Data privacy compliance
Transparency: In the closed beta version, TrueTest Agent transparently informs users about what specific sensitive data is excluded or anonymized via verbal communication as acknowledgment. If users feel their application under test (AUT) does not contain sensitive data, they can try the feature.
User control: TrueTest Agent allows users to request a complete deletion of all tracked data and to stop using the feature if they do not trust the data privacy compliance.

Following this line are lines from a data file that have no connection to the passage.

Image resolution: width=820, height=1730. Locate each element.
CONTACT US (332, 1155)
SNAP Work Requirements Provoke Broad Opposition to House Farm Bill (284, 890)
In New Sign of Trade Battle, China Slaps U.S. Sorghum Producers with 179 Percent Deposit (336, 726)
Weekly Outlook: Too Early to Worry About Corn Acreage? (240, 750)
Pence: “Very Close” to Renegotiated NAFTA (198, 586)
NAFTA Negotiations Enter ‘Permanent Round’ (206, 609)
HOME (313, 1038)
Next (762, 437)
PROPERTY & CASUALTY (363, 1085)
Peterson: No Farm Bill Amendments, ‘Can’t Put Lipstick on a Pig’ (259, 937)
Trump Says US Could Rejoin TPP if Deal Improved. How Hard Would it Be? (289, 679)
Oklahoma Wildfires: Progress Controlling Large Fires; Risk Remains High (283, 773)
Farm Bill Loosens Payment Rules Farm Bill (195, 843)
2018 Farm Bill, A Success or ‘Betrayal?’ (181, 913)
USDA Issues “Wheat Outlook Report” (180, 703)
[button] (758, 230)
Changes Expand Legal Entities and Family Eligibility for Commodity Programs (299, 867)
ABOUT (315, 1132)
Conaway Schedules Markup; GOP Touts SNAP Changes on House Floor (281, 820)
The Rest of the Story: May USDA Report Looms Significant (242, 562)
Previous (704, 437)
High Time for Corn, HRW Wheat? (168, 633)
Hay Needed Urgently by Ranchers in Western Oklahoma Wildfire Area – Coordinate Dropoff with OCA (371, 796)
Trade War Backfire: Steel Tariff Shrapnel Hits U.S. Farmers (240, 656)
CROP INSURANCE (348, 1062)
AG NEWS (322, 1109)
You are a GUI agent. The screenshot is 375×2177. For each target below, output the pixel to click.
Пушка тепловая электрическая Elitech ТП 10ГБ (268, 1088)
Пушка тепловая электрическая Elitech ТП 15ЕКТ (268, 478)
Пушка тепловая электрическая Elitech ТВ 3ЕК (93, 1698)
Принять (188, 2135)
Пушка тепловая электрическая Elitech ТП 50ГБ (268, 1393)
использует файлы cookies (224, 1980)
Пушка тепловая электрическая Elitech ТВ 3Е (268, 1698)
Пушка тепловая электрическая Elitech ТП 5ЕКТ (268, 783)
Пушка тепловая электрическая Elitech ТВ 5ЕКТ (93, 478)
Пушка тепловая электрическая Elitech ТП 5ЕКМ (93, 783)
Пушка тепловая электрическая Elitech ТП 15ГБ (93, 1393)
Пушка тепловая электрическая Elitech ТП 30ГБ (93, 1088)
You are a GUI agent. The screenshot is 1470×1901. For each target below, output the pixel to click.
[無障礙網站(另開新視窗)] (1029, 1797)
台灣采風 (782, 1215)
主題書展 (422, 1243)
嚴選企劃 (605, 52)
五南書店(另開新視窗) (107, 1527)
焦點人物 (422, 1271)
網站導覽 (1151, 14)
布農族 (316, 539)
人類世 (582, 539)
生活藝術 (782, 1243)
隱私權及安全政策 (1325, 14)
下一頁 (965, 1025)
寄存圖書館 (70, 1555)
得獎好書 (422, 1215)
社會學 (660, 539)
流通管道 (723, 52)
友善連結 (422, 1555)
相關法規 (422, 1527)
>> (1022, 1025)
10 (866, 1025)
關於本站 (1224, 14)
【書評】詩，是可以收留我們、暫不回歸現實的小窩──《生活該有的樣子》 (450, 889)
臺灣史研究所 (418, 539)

Security monitoring: The internal Security team plays the Data Protection Officer (DPO) role to monitor the data and ensure compliance with GDPR requirements. The team conducts periodic penetration testing and security reviews to identify and address data privacy vulnerabilities.
By implementing these measures, TrueTest Agent is committed to protecting user data and complying with GDPR requirements.